Fitch improves Kiwibank D-Cap on revised liquidity gap view
Wednesday, 5 February 2014
Fitch has assigned a better Discontinuity Cap (D-Cap) to Kiwibank mortgage covered bonds after revising its view of liquidity gap mitigants in the programme, it noted today (Wednesday) when affirming the New Zealand’s bank Swiss franc issuance.
Kiwibank Limited made its public covered bond debut in March 2013 with a Sfr150m (Eu123, NZ$204m) long seven year mortgage-backed deal, whose rating Fitch affirmed at AAA today, on stable outlook.
The rating takes into account a new D-Cap of 3, moderate-high, versus a previous score of 2 (high).

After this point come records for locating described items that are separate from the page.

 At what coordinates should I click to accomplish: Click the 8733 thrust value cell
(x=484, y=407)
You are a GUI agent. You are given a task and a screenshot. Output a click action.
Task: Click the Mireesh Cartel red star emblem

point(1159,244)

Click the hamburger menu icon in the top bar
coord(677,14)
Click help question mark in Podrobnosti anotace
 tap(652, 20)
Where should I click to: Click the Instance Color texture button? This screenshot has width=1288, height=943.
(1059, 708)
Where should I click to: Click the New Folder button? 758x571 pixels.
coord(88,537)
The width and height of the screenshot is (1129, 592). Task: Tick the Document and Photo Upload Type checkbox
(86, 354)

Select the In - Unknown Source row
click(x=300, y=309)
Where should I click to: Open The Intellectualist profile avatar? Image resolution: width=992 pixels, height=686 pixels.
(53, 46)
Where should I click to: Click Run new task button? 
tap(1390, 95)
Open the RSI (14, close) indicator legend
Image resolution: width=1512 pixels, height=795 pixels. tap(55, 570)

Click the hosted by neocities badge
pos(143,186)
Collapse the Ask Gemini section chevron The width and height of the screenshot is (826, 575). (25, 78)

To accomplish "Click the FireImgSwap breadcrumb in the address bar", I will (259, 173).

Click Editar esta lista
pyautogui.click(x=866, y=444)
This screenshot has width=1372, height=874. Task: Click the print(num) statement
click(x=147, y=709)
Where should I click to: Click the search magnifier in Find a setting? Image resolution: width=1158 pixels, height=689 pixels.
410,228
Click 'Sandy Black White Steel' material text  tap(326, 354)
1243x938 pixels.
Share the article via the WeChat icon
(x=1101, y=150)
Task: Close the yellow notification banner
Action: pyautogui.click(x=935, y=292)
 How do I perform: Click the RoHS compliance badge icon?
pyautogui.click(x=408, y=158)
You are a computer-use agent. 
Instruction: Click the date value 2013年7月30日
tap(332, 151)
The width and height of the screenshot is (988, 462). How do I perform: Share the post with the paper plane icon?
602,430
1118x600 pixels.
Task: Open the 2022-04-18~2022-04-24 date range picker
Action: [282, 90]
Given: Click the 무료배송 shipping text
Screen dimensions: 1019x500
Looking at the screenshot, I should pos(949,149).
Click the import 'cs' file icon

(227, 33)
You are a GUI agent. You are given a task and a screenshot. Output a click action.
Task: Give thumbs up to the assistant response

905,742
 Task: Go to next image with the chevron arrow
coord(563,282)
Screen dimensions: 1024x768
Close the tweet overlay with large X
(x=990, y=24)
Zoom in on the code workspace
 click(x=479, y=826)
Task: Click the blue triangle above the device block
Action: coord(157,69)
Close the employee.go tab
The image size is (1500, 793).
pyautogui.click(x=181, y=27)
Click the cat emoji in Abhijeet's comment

“The D-Cap improved from 2 to 3 due to a more favourable assessment by Fitch with regards to the liquidity gap and systemic risk in the programme,” said the rating agency. “The D-Cap of 3, when combined with the institution’s issuer default rating (IDR) and recovery uplift, continues to support a AAA rating on the covered bonds.”
The D-Cap change stems from Fitch revising its view of the liquidity gap mitigants, which are in the form of a three month interest reserve fund and a 12 month extension period on the issued soft bullet bond. Fitch has assessed the time required to sell cover pool assets in New Zealand to be 12 months in a stressed market scenario.